Bowman has been interviewed on multiple regional, national and international TV and radio programmes. He also features prominently in the 2012 documentary I Am Bruce Lee, appears in the BBC4 documentary series, Timeshift (in the episode 'Everybody was Kung Fu Fighting: The Rise of Martial Arts in Britain'), and on the BBC Radio 4 programme, In Living Memory (in the episode 'Kung Fu').

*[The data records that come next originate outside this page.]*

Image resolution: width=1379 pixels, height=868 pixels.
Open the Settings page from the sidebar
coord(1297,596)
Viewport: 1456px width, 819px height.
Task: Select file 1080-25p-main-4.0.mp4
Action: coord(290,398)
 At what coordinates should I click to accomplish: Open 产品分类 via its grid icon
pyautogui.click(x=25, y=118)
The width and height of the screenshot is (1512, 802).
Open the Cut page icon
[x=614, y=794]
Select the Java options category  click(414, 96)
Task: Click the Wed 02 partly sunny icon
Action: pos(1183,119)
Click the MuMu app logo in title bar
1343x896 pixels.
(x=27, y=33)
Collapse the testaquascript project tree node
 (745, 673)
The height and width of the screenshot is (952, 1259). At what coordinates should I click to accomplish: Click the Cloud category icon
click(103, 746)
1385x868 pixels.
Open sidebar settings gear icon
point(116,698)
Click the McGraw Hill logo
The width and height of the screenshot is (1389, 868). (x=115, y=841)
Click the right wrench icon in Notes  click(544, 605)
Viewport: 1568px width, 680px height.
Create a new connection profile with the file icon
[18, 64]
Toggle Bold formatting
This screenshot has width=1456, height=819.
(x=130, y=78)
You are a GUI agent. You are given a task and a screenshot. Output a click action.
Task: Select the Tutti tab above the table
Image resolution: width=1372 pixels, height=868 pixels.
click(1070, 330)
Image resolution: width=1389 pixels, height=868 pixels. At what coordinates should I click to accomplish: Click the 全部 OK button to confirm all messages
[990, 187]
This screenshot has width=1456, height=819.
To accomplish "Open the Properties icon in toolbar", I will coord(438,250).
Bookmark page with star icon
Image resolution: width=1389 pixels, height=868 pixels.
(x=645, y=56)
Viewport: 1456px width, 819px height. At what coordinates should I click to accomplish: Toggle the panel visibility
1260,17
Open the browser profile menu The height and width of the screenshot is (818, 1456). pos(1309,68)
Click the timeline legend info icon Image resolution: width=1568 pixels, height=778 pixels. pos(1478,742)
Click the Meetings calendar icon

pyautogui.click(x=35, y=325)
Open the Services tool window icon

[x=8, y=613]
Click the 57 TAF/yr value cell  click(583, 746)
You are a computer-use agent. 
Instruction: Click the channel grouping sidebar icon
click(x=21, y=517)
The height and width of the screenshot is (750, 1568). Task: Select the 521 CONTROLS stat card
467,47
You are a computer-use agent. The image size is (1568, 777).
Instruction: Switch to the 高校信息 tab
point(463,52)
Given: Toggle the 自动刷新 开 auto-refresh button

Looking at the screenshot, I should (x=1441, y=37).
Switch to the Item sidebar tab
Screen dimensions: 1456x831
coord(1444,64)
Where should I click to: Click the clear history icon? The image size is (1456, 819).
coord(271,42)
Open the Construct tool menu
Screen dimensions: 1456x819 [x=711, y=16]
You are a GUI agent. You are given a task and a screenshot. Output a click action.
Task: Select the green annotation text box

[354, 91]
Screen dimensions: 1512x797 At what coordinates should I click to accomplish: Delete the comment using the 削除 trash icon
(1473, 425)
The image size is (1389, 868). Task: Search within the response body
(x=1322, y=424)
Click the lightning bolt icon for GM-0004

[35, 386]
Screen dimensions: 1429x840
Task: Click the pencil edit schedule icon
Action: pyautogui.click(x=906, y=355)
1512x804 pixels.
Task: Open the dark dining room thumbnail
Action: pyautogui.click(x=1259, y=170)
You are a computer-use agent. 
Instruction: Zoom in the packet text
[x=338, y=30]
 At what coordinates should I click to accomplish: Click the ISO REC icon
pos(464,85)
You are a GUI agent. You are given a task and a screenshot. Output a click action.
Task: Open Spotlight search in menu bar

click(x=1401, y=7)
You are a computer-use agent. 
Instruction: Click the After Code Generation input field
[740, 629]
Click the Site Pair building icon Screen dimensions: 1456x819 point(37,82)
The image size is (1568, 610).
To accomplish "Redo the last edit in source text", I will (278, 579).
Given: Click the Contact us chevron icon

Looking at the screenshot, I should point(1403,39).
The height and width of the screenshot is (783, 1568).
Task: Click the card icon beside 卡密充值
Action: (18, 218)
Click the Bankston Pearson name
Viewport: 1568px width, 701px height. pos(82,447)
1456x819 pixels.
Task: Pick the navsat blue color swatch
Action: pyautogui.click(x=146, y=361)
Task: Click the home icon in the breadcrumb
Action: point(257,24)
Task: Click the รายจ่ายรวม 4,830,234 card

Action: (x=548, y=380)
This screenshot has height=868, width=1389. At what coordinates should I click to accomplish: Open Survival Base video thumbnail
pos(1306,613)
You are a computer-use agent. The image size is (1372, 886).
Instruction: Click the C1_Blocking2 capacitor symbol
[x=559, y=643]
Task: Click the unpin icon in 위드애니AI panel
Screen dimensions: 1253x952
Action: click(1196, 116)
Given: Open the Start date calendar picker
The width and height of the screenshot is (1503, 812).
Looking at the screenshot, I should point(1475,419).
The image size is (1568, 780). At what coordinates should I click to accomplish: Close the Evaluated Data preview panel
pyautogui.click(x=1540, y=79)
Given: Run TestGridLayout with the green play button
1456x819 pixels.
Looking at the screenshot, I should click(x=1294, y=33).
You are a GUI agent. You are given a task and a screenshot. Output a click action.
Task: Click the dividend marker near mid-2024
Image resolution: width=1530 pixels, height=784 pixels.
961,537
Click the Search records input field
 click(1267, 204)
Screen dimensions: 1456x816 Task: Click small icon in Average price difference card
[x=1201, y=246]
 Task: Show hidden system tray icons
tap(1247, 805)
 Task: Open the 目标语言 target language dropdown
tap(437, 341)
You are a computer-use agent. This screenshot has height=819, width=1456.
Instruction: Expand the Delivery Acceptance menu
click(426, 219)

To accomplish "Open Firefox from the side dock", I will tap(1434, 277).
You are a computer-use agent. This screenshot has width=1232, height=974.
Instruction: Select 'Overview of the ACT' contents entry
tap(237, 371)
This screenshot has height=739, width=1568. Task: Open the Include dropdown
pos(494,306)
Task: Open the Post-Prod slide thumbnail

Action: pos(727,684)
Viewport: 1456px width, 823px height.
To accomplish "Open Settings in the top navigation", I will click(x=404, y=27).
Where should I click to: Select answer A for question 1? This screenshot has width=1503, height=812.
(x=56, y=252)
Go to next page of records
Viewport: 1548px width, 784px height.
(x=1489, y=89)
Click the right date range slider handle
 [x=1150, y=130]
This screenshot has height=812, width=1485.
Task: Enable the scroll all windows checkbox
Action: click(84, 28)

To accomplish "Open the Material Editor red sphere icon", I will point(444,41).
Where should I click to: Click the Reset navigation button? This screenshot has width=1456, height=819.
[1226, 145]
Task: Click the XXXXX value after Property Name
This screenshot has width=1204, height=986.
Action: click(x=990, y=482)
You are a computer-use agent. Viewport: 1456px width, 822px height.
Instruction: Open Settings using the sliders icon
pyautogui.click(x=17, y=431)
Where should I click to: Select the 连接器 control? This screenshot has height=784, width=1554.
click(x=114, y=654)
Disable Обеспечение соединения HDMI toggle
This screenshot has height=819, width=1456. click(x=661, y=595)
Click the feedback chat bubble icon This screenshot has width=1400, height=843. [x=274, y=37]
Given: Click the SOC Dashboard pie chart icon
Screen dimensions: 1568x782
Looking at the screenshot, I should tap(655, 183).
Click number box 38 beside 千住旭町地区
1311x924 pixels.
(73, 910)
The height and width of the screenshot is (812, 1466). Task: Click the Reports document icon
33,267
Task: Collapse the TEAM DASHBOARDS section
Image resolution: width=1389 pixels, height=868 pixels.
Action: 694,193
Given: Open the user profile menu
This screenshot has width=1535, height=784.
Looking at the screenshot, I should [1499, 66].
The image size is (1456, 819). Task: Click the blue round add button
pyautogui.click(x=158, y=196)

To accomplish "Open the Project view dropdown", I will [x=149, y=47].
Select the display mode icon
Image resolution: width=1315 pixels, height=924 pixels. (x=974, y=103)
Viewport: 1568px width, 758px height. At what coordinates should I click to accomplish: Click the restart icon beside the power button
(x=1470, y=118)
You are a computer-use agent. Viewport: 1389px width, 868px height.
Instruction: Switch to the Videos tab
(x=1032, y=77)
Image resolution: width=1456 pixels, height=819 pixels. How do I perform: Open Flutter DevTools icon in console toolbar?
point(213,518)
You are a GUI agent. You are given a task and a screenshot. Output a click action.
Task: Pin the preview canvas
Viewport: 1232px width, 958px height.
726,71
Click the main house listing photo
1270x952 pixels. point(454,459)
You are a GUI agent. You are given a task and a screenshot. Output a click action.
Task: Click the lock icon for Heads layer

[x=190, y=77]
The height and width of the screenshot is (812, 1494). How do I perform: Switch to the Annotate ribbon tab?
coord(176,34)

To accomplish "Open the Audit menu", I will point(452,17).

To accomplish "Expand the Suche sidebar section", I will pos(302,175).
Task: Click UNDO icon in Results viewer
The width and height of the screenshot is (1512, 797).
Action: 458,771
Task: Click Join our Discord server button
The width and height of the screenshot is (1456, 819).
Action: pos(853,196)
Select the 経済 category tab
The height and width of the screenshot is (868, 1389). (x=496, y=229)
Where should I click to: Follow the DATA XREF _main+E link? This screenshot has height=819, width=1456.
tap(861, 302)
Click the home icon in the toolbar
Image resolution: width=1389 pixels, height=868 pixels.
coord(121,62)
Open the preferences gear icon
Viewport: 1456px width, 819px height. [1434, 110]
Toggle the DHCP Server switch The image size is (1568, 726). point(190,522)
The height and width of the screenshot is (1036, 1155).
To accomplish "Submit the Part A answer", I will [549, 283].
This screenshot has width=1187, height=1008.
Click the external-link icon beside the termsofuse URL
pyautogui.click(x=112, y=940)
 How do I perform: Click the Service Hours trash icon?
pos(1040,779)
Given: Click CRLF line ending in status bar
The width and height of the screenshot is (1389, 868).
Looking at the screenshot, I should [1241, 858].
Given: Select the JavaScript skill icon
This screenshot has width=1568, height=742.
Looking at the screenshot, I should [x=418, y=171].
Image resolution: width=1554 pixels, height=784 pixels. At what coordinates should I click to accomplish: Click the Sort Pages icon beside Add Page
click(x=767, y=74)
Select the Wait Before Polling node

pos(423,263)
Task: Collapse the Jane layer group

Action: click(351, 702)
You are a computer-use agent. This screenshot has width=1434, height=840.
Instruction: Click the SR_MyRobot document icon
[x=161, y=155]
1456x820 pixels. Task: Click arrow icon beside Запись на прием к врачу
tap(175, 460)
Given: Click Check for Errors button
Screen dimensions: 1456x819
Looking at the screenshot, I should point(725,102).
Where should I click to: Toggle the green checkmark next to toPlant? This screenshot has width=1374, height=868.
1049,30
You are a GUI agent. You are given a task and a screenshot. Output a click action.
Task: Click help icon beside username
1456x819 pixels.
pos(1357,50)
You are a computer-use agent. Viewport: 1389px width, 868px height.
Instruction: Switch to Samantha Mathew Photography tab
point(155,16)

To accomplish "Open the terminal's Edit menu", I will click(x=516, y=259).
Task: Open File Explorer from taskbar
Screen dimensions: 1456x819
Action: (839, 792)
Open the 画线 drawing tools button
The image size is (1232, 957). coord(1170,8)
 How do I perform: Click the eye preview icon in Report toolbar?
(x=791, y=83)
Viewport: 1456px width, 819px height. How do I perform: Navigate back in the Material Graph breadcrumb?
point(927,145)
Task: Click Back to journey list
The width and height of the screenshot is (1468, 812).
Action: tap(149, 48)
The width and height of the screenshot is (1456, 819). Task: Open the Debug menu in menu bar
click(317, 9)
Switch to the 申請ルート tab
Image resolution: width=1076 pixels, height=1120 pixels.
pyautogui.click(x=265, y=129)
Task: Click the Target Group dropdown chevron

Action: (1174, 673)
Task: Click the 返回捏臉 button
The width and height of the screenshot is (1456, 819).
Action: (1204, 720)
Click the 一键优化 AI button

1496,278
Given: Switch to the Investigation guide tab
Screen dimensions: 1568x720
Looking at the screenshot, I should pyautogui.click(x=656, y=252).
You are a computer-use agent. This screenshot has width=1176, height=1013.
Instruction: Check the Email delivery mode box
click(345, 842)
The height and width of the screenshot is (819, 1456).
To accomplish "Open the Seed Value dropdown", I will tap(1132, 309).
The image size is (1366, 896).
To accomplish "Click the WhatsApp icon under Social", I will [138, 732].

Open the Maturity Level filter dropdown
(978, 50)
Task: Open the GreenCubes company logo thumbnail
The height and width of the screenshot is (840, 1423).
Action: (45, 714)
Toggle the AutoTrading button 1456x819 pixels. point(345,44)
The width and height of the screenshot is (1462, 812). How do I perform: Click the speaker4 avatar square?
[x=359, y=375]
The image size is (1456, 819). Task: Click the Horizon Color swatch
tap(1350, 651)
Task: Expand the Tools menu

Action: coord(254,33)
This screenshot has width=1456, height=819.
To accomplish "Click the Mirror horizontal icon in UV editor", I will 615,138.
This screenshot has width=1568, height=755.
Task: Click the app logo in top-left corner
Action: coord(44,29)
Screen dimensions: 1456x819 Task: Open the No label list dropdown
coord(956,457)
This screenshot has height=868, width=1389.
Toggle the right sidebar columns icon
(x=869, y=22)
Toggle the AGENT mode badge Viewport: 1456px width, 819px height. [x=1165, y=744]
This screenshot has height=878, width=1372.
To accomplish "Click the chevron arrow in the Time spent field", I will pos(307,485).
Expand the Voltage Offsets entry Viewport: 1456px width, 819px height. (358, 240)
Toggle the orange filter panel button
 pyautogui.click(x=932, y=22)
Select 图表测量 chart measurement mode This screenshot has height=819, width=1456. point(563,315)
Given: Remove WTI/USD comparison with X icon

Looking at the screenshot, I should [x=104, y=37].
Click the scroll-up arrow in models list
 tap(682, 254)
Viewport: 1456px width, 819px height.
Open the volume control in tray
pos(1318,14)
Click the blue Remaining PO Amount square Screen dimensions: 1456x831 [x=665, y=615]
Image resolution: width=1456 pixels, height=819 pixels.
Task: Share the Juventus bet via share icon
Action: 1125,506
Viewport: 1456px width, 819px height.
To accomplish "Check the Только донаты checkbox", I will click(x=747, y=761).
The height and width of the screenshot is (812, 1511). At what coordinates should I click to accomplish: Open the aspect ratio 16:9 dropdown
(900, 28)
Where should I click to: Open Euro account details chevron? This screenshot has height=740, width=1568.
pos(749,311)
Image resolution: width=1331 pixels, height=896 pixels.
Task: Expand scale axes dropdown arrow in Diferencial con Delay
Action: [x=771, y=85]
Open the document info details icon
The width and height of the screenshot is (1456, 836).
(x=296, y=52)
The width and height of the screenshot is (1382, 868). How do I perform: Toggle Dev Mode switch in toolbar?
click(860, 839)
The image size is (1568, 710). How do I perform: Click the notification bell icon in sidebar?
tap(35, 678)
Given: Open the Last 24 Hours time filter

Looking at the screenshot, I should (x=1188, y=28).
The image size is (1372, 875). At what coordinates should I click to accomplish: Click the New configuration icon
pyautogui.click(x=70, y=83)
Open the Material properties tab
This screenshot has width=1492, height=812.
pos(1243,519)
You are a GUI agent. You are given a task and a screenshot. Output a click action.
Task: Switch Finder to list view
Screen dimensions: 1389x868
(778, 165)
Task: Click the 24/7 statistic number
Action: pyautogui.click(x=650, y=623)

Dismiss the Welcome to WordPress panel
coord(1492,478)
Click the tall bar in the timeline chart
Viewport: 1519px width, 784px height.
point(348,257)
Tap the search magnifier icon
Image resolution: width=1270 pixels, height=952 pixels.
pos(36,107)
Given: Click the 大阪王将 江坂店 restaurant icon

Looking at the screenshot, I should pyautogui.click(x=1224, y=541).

== The Martial Arts Studies Podcast ==
In 2020, Bowman established The Martial Arts Studies Podcast. At first, episodes were conversations with academics working in the field of martial arts studies. However, over the last few years, episodes have mainly been recordings of lectures and conference presentations, both those of Bowman himself and those of others working in the field. Episodes are podcast fortnightly in two formats: audio (on Podbean) and video, on The Martial Arts Studies YouTube Channel.

== Education ==
Bowman was educated at St. Mary's Comprehensive School in Newcastle (UK). He studied English at Leeds University, then an MA in Cultural Studies at Leeds, and then a PhD, also in Cultural Studies at Leeds. His PhD topic was 'Post-Marxist "Discourse" and the Theory/Practice Divide in Cultural Studies".

==Academic career ==
Bowman was Lecturer in Cultural Studies at Bath Spa University (2001-2003); Lecturer in Media and Cultural Studies at Roehampton University (2003-4); Senior Lecturer in Media and Cultural Studies at Roehampton University (2004-8); Lecturer in Media and Cultural Studies at Cardiff University (2008-10), Senior Lecturer in Media and Cultural Studies (2010-12), Reader in Media and Cultural Studies (2012-16), and Professor of Cultural Studies (2016-present). Since 2021, he has also been Deputy Head of the School of Journalism, Media and Culture, at Cardiff University.